(Collected data entries)
§ §
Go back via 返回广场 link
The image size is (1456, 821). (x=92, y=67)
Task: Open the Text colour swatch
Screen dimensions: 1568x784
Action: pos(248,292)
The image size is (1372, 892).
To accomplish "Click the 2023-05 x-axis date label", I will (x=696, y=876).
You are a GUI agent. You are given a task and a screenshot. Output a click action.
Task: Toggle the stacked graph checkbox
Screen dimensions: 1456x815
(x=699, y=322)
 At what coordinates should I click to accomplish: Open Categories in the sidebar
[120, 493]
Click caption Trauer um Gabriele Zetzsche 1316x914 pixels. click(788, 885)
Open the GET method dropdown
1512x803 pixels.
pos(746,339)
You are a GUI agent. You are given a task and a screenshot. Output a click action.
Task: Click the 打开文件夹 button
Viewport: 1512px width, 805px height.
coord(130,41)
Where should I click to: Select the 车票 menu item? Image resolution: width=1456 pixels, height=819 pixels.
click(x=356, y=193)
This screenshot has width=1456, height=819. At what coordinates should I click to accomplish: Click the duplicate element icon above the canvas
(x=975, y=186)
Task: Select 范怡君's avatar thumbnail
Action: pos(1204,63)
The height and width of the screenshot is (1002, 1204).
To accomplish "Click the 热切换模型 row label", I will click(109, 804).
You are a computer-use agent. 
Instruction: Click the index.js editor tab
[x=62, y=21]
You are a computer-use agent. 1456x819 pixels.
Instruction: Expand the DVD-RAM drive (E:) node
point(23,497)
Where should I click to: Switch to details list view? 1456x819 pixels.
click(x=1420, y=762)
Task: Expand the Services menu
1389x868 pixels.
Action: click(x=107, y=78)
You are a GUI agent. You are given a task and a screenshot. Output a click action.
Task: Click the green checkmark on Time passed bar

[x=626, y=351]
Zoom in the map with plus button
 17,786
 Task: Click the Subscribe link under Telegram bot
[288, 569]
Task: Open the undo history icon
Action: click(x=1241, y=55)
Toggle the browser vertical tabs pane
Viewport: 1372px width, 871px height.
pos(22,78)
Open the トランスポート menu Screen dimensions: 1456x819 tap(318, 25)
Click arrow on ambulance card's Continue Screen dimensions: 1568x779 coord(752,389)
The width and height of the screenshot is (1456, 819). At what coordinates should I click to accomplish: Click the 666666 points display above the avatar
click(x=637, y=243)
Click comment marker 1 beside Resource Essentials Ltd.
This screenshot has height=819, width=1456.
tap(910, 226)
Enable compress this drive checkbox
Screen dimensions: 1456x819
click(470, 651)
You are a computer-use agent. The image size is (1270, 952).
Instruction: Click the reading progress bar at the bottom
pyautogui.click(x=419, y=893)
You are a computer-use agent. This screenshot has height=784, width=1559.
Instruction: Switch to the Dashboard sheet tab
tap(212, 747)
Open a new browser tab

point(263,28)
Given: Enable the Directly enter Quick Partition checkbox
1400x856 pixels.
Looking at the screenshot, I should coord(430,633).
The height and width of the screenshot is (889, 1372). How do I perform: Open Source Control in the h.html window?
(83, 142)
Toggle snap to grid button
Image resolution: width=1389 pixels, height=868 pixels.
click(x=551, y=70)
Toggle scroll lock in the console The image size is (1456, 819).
§ §
◆ Your instructions ◆
Your job is to give the data above again exactly, in full.

◆ Your solution ◆
Go back via 返回广场 link
The image size is (1456, 821). (x=92, y=67)
Task: Open the Text colour swatch
Screen dimensions: 1568x784
Action: pos(248,292)
The image size is (1372, 892).
To accomplish "Click the 2023-05 x-axis date label", I will (x=696, y=876).
You are a GUI agent. You are given a task and a screenshot. Output a click action.
Task: Toggle the stacked graph checkbox
Screen dimensions: 1456x815
(x=699, y=322)
 At what coordinates should I click to accomplish: Open Categories in the sidebar
[120, 493]
Click caption Trauer um Gabriele Zetzsche 1316x914 pixels. click(788, 885)
Open the GET method dropdown
1512x803 pixels.
pos(746,339)
You are a GUI agent. You are given a task and a screenshot. Output a click action.
Task: Click the 打开文件夹 button
Viewport: 1512px width, 805px height.
coord(130,41)
Where should I click to: Select the 车票 menu item? Image resolution: width=1456 pixels, height=819 pixels.
click(x=356, y=193)
This screenshot has width=1456, height=819. At what coordinates should I click to accomplish: Click the duplicate element icon above the canvas
(x=975, y=186)
Task: Select 范怡君's avatar thumbnail
Action: pos(1204,63)
The height and width of the screenshot is (1002, 1204).
To accomplish "Click the 热切换模型 row label", I will click(109, 804).
You are a computer-use agent. 
Instruction: Click the index.js editor tab
[x=62, y=21]
You are a computer-use agent. 1456x819 pixels.
Instruction: Expand the DVD-RAM drive (E:) node
point(23,497)
Where should I click to: Switch to details list view? 1456x819 pixels.
click(x=1420, y=762)
Task: Expand the Services menu
1389x868 pixels.
Action: click(x=107, y=78)
You are a GUI agent. You are given a task and a screenshot. Output a click action.
Task: Click the green checkmark on Time passed bar

[x=626, y=351]
Zoom in the map with plus button
 17,786
 Task: Click the Subscribe link under Telegram bot
[288, 569]
Task: Open the undo history icon
Action: click(x=1241, y=55)
Toggle the browser vertical tabs pane
Viewport: 1372px width, 871px height.
pos(22,78)
Open the トランスポート menu Screen dimensions: 1456x819 tap(318, 25)
Click arrow on ambulance card's Continue Screen dimensions: 1568x779 coord(752,389)
The width and height of the screenshot is (1456, 819). At what coordinates should I click to accomplish: Click the 666666 points display above the avatar
click(x=637, y=243)
Click comment marker 1 beside Resource Essentials Ltd.
This screenshot has height=819, width=1456.
tap(910, 226)
Enable compress this drive checkbox
Screen dimensions: 1456x819
click(470, 651)
You are a computer-use agent. The image size is (1270, 952).
Instruction: Click the reading progress bar at the bottom
pyautogui.click(x=419, y=893)
You are a computer-use agent. This screenshot has height=784, width=1559.
Instruction: Switch to the Dashboard sheet tab
tap(212, 747)
Open a new browser tab

point(263,28)
Given: Enable the Directly enter Quick Partition checkbox
1400x856 pixels.
Looking at the screenshot, I should coord(430,633).
The height and width of the screenshot is (889, 1372). How do I perform: Open Source Control in the h.html window?
(83, 142)
Toggle snap to grid button
Image resolution: width=1389 pixels, height=868 pixels.
click(x=551, y=70)
Toggle scroll lock in the console The image size is (1456, 819).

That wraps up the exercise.